-- Assigned task --
From the line with "Click the model toolbox Search field" to the last line of the data below, repeat every line exactly and add nothing.

Saved entries
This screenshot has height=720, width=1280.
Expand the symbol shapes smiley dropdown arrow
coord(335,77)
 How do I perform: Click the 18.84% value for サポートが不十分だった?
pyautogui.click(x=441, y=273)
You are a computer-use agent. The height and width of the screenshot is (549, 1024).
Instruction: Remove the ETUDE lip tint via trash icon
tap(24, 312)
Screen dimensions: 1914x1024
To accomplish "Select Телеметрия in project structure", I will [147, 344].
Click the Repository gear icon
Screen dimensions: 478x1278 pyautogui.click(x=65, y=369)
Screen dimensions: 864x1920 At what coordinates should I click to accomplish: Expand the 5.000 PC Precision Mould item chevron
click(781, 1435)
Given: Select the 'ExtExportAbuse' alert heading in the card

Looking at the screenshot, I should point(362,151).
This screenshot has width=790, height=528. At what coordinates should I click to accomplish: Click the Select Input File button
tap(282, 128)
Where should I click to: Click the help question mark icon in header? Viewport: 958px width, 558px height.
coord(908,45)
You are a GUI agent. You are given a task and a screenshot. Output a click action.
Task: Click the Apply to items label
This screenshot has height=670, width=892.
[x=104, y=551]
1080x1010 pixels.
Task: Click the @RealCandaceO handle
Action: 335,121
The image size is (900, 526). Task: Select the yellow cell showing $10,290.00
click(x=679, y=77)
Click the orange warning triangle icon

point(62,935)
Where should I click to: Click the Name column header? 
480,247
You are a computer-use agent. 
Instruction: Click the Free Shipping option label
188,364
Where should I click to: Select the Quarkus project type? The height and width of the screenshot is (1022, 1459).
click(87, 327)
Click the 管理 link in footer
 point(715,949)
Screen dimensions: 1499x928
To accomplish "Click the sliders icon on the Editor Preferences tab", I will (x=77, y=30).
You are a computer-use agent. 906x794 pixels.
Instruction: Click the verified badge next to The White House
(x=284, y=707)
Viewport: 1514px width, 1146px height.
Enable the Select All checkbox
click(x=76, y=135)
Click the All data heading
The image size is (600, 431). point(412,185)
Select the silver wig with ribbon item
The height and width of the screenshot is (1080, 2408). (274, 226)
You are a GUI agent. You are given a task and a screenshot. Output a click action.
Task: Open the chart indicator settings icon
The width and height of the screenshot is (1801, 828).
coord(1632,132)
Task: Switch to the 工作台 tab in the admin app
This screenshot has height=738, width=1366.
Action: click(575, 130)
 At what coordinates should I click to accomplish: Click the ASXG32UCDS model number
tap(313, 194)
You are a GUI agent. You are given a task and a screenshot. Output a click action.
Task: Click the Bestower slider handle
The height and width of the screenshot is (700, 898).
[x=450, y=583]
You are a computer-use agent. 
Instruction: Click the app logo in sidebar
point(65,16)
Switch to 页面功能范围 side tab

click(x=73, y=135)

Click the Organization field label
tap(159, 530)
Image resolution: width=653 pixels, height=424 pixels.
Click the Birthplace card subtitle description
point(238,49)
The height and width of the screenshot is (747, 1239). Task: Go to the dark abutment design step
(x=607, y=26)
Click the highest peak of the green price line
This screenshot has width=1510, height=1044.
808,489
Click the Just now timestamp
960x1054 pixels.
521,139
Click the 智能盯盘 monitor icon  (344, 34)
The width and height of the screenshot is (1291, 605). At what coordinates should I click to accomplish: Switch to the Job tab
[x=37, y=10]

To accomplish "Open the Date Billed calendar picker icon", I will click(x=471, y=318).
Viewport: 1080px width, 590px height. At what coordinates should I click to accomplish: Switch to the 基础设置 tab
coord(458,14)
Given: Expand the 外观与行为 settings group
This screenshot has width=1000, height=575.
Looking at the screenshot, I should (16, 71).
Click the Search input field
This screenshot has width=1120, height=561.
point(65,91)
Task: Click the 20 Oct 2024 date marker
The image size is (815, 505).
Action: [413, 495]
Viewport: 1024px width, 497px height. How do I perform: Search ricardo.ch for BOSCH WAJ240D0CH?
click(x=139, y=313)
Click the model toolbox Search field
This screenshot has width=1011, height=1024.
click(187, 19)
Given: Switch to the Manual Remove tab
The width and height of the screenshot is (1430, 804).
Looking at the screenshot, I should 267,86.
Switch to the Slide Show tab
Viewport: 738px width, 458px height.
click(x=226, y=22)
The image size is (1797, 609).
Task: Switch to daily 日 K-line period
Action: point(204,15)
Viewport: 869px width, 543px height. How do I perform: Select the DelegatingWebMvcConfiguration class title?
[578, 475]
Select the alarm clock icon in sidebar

-- Solution below --
Click the model toolbox Search field
This screenshot has width=1011, height=1024.
click(187, 19)
Given: Switch to the Manual Remove tab
The width and height of the screenshot is (1430, 804).
Looking at the screenshot, I should 267,86.
Switch to the Slide Show tab
Viewport: 738px width, 458px height.
click(x=226, y=22)
The image size is (1797, 609).
Task: Switch to daily 日 K-line period
Action: point(204,15)
Viewport: 869px width, 543px height. How do I perform: Select the DelegatingWebMvcConfiguration class title?
[578, 475]
Select the alarm clock icon in sidebar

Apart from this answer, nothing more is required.